WRITTEN INSTRUCTION >> Please write out everything from the line containing "This screenshot has height=647, width=717." down to the line containing "Looking at the screenshot, I should coord(595,424).", both included, reproducing each line exactly.
** begin EXCERPTED RECORDS **
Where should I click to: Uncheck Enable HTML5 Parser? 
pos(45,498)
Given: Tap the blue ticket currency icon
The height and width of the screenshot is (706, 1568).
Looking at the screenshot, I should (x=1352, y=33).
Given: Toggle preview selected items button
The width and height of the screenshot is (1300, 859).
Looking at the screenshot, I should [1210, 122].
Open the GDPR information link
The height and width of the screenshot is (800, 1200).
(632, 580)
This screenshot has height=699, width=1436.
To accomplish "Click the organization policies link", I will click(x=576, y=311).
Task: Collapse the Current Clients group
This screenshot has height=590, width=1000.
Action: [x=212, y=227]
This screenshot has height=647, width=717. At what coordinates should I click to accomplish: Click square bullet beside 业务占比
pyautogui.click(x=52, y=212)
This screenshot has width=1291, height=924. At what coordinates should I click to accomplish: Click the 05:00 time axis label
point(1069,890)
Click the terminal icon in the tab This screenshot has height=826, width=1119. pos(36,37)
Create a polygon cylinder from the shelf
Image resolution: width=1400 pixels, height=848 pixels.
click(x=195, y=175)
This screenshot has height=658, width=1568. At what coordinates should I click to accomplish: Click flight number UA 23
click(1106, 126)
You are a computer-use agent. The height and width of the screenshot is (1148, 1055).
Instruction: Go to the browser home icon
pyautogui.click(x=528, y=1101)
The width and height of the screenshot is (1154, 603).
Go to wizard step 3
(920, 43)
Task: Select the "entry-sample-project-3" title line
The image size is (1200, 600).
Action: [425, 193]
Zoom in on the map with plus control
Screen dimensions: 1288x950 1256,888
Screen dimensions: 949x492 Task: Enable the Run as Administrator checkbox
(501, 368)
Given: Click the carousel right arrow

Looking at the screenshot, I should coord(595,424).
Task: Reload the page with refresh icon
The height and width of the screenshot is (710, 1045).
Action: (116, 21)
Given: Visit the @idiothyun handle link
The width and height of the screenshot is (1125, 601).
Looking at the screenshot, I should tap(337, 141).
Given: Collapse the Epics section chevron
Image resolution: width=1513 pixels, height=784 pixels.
** end EXCERPTED RECORDS **
FINISHED ANSWER >>
This screenshot has height=647, width=717. At what coordinates should I click to accomplish: Click square bullet beside 业务占比
pyautogui.click(x=52, y=212)
This screenshot has width=1291, height=924. At what coordinates should I click to accomplish: Click the 05:00 time axis label
point(1069,890)
Click the terminal icon in the tab This screenshot has height=826, width=1119. pos(36,37)
Create a polygon cylinder from the shelf
Image resolution: width=1400 pixels, height=848 pixels.
click(x=195, y=175)
This screenshot has height=658, width=1568. At what coordinates should I click to accomplish: Click flight number UA 23
click(1106, 126)
You are a computer-use agent. The height and width of the screenshot is (1148, 1055).
Instruction: Go to the browser home icon
pyautogui.click(x=528, y=1101)
The width and height of the screenshot is (1154, 603).
Go to wizard step 3
(920, 43)
Task: Select the "entry-sample-project-3" title line
The image size is (1200, 600).
Action: [425, 193]
Zoom in on the map with plus control
Screen dimensions: 1288x950 1256,888
Screen dimensions: 949x492 Task: Enable the Run as Administrator checkbox
(501, 368)
Given: Click the carousel right arrow

Looking at the screenshot, I should coord(595,424).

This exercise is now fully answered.